■ Goal 1
Please rewrite the records as a JSON list of strings, one per line, leaving out blank lines, and include only the lines between the one containing "will tap(903, 137)." and the end of the records, inclusive.

Like the best satire, the movie saves its sharpest barbs for itself and its makers. Lee, playing herself, teams up with John Solomon to create a documentary portrait of this thriving, misunderstood community. Lee doesn’t want to do it at first, but once she’s in it, she’s committed to telling the truth. So is John, but he’s more interested in finding out what the zombies are hiding. What’s the deal with the blue fluid? What’s in the zombies’ fridges? And what’s this Live Dead thing, a three-day zombies-only event? What goes on there? Lee and Solomon and their small crew eventually gain access to Live Dead, and the movie turns disorienting and eventually creepy. There are obvious nods to The Blair Witch Project in the Live Dead footage, except that Lee actually manages to scare us. The scene in which a human crooner named Maude (Kasi Brown) favors the zombie crowd with a morbid tune, while the crew’s camera and sound equipment are almost too far away to pick up anything, is a startlingly Lynchian moment.

I’ve seen a couple of complaints about the movie. One concerns its length, and I suppose it feels a bit long in the middle (it’s only 91 minutes, though), though scene for scene I wouldn’t know what to cut out. The other is about the ending, which some have taken as a betrayal of characters we’ve been made to care about — but to me, that complaint just testifies to how well said characters are written and played. Lee’s satire is often affectionate, but in the end, she takes her gentle gloves off. The high-functioning zombies, it turns out, are savvy enough to manipulate the media, which, typified by Grace and her crew, are eager to paint a benevolent picture and ignore the danger signs. The zombies aren’t meant to symbolize minorities in real-life society. This is a horror movie, and in horror movies things suck and get worse and don’t care if you feel bad about that. I love horror and always love to welcome talented, intelligent filmmakers into the genre, but in this case I kind of hope Grace Lee is done with horror. Based on what she does with American Zombie, I want to see what she can do with other subjects, other genres. If she wants to turn her attention to other horror concepts, though, I won’t complain.

Stop-Loss

March 28, 2008

Kimberly Peirce, who directed one of 1999’s best films with Boys Don’t Cry, seems to have a thing about androgyny leaning a bit towards masculinity. Brandon Teena in Boys Don’t Cry and now the young soldiers in her belated new film, Stop-Loss, are rangy yet fragile-looking, capable of violence yet susceptible to it. If ever there was a director to bring Alexander the Great to the big screen (not likely since Oliver Stone made such a botch of it), Peirce would be the one. This lesbian filmmaker treats gender off-handedly, and her male characters — the non-psychotic ones, anyway — are handled sympathetically, even tenderly. The men in Stop-Loss are screwed up, wounded, haunted, hapless but never ridiculous.

■ Data rows
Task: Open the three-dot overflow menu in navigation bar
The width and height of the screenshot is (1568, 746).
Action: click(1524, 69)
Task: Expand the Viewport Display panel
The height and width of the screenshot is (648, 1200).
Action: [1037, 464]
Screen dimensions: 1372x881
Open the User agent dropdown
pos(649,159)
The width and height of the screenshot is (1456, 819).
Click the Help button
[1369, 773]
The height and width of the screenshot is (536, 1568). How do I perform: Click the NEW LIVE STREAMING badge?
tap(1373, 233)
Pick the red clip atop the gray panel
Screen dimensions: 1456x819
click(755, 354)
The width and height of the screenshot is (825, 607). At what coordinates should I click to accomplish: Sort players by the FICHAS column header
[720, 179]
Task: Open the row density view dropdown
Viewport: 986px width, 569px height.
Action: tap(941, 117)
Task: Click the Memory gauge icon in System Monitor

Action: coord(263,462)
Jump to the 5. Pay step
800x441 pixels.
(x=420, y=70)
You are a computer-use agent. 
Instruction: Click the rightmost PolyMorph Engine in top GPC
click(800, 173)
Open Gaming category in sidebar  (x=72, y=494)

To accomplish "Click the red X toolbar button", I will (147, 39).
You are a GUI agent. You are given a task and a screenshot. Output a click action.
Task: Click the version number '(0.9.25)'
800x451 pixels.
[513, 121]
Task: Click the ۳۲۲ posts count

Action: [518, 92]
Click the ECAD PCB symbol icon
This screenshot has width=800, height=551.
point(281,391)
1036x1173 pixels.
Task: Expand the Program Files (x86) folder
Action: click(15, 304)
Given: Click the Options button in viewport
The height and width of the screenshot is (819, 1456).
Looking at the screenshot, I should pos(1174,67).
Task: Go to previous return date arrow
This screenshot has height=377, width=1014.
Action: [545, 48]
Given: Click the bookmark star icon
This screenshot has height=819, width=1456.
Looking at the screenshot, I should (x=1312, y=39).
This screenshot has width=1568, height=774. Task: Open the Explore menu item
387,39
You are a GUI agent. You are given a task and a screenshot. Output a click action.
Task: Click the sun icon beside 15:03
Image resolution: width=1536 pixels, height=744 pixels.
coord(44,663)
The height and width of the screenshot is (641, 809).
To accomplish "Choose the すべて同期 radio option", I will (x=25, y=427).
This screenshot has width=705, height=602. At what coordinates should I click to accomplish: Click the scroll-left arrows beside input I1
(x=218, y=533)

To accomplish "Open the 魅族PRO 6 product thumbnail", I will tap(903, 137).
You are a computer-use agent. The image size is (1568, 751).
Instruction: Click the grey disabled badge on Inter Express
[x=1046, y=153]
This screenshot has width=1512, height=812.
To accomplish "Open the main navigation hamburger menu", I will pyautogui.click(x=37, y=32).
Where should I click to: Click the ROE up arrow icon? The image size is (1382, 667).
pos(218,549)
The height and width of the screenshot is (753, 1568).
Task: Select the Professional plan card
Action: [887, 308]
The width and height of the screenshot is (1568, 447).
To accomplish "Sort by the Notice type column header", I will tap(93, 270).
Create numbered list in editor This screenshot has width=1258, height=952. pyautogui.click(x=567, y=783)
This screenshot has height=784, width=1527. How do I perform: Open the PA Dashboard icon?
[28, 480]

■ Goal 2
According to the film reviews, how long is American Zombie?

■ Full solution 1
[
  "To accomplish \"Open the 魅族PRO 6 product thumbnail\", I will tap(903, 137).",
  "You are a computer-use agent. The image size is (1568, 751).",
  "Instruction: Click the grey disabled badge on Inter Express",
  "[x=1046, y=153]",
  "This screenshot has width=1512, height=812.",
  "To accomplish \"Open the main navigation hamburger menu\", I will pyautogui.click(x=37, y=32).",
  "Where should I click to: Click the ROE up arrow icon? The image size is (1382, 667).",
  "pos(218,549)",
  "The height and width of the screenshot is (753, 1568).",
  "Task: Select the Professional plan card",
  "Action: [887, 308]",
  "The width and height of the screenshot is (1568, 447).",
  "To accomplish \"Sort by the Notice type column header\", I will tap(93, 270).",
  "Create numbered list in editor This screenshot has width=1258, height=952. pyautogui.click(x=567, y=783)",
  "This screenshot has height=784, width=1527. How do I perform: Open the PA Dashboard icon?",
  "[28, 480]"
]

■ Full solution 2
91 minutes.